Out on the tracks, everything does feel a bit samey after a while, and where you are on the tour becomes more hazy as the weeks pass. This is mainly due to the dominant track nature of the sport that means everywhere feels the same, unlike the F1 games, where you can spot the real-life environments of say, a Monaco harbour, or Singapore skyline. You can’t help but feel that having a road circuit would help break up the monotony, of just seeing stands and trees in the backgrounds at each race.
The weather system within the game could also be greatly improved. Even when racing in wet conditions you don’t get the same impact as, again, you do in an F1 game. When raining, the tarmac is a darker tone, but there are no puddles of water, nor even different handling issues to when the circuit is dry. They do throw in a rain effect onto the screen, but it doesn’t impair your vision, as the rain drops are always light. Even in first-person view (which I do not recommend; the game is hard enough already), the slight spatters fail to add much atmosphere to the experience.
Mechanically at least I can’t have any complaints, as not once whilst playing for review did I come across any frame rate, screen tearing, or slow down issues. Menus are also crisp and clear, albeit pretty basic, making them easy to navigate.
What? I can’t hear you over the engine drone!
When it comes to creating audio for sim games such as SBK, there isn’t much that can be done other than to capture the realistic sounds of the engines roar, gear changes, and the pops of when small bits of oil leak into the exhaust. Luckily, those core sound effects have been recorded and encoded to make every gear change sound just like the real thing. Sadly though, after a while it does get pretty boring listening to the bike’s engine squeal under the pressure of added acceleration.
You can adjust the audio option within the game menus, so that when out on track you can listen to the soft rock and indie beats that accompany the game’s menu and title screens. None of these are from known artists though, and like the race tracks, they blur into one sound after a while due to their repetitive nature. Paying for some licensed music, or having the ability to play the music off your own machine, could have helped greatly in improving the game’s enjoyment level… maybe.
So, you wanna race?
Go online and you can take part in all kinds of wacky mini games… no I’m lying; you can only race. The usual quick, custom and create game options are here, and up to 16 people can compete once in a stand-alone race, or play through a full championship together. The sim elements follow through to the online aspect of the game, and you can choose to make matches/games as in-depth as the offline Championship. All of the same options are available, like qualifying rounds, race stipulations, bike set-ups and so on.

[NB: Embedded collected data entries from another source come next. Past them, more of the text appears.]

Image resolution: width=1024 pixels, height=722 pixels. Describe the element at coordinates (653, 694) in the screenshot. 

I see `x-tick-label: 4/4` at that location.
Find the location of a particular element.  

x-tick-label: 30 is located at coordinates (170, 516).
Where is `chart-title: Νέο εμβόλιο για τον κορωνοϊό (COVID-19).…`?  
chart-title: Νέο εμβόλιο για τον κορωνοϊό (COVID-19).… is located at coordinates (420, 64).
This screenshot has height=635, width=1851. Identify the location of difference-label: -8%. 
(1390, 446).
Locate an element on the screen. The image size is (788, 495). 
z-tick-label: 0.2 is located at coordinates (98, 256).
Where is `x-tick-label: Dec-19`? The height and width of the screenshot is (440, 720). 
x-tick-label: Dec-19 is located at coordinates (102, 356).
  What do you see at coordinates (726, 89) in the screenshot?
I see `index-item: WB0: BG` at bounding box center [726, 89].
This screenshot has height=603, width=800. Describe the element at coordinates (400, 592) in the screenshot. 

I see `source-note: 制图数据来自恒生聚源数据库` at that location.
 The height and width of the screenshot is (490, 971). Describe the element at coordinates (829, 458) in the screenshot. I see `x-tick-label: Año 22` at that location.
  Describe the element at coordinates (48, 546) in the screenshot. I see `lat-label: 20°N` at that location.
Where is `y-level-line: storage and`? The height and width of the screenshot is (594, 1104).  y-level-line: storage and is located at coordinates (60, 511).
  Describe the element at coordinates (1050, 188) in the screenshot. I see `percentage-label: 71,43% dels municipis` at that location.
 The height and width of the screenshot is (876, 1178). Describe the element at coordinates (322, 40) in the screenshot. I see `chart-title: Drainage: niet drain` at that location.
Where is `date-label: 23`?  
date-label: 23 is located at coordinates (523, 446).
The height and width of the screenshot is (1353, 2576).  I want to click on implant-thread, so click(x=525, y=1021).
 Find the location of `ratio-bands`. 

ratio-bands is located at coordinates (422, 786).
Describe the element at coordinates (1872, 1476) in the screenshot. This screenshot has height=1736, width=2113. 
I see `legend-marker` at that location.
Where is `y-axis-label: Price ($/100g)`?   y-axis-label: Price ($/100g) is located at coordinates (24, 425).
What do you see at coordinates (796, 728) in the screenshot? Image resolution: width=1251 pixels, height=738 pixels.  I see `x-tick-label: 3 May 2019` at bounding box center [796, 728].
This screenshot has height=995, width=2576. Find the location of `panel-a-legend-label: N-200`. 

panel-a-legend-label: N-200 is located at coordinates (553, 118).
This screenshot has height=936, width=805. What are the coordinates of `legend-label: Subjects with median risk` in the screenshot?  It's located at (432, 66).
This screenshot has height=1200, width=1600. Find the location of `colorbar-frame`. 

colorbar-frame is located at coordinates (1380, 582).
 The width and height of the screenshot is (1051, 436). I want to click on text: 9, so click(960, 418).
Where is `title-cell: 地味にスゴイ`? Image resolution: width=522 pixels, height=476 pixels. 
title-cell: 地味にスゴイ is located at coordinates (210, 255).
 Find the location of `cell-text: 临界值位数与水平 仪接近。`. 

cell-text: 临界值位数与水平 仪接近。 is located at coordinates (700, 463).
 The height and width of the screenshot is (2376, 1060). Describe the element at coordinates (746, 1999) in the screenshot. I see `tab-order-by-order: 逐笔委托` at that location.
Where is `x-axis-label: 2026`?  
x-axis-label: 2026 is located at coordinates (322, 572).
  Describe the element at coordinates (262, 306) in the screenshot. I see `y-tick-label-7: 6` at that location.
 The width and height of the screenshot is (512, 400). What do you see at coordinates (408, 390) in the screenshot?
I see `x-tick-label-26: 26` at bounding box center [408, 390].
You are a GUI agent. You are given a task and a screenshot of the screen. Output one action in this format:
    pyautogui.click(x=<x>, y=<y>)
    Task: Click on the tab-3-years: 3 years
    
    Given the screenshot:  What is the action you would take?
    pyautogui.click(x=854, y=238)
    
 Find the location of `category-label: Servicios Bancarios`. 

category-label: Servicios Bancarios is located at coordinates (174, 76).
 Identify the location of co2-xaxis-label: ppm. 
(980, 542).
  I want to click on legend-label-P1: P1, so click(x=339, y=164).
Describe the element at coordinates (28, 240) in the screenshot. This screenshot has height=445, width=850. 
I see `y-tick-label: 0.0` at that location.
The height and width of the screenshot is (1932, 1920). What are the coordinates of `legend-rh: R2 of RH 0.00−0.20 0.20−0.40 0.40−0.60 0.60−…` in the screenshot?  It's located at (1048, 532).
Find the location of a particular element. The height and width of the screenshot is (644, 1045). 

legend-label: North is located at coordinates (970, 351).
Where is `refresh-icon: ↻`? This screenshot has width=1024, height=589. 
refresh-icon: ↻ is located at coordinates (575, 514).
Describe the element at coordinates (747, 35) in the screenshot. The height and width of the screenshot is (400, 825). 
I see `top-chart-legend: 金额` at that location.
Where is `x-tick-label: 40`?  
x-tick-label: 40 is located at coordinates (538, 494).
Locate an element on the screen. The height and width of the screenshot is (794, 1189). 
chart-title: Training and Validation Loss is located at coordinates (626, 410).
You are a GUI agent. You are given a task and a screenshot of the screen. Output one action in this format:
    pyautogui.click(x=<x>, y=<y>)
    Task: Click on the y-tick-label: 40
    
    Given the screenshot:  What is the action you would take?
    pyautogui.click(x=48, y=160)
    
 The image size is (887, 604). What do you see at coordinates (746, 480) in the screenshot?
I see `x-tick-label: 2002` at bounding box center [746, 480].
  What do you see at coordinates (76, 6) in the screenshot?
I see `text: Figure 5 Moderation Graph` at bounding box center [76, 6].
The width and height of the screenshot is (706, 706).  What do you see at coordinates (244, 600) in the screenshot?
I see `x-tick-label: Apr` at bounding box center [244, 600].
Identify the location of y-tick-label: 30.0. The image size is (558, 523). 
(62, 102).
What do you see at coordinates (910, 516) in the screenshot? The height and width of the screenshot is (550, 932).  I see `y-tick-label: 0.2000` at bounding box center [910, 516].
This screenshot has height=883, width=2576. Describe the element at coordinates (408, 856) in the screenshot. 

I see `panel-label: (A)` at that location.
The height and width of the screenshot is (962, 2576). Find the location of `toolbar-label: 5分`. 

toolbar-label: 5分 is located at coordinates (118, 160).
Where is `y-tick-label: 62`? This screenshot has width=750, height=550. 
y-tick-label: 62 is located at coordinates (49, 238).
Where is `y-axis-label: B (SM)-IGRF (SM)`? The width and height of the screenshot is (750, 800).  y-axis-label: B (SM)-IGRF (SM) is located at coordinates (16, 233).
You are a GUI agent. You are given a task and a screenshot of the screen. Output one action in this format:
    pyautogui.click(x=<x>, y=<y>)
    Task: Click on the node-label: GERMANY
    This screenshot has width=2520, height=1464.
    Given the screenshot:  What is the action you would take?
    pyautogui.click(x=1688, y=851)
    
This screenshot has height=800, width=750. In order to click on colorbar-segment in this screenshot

You can also adjust options like the weather, tyre wear, damage, and collision detection, but really, who wants to make the game as hard as possible when playing online? Maniacs maybe! That’s fine, but first you’re going to have to find someone else to play with, which could be a major issue; I did not once connect with anyone else online.
Two wheels aren’t better than four!
In all honesty I didn’t enjoy SBK 2011 one bit, which was a surprise, as I am a big driving game fan. The game is just so technical and fiddly, it completely lacks the fun-factor. That said, for as much as I found SBK 2011 tiresome and boring, I can’t actually say it’s a bad game when I consider that it is meant to be a racing simulation. If you think about what the developers were trying to achieve, they have effectively recreated the real-life experience of riding a superbike. Precision does take precedent when trying to handle such a powerful machine, and they have captured this very accurately in SBK; it just isn’t any fun!
The problem is that this kind of game will only appeal to a very small section of video-game fans, and by that I mean fans of the sport of superbikes. Casual gamers expecting a nice arcadey speed-trip will be sadly disappointed if they play this, and those who are looking for a simulation racing game would be better off playing Codemaster’s F1 2011, as it is far superior in delivering the real-life power of motor racing.
So unless you are a huge fan of the sport, I can only recommend you avoid SBK 2011 like the plague!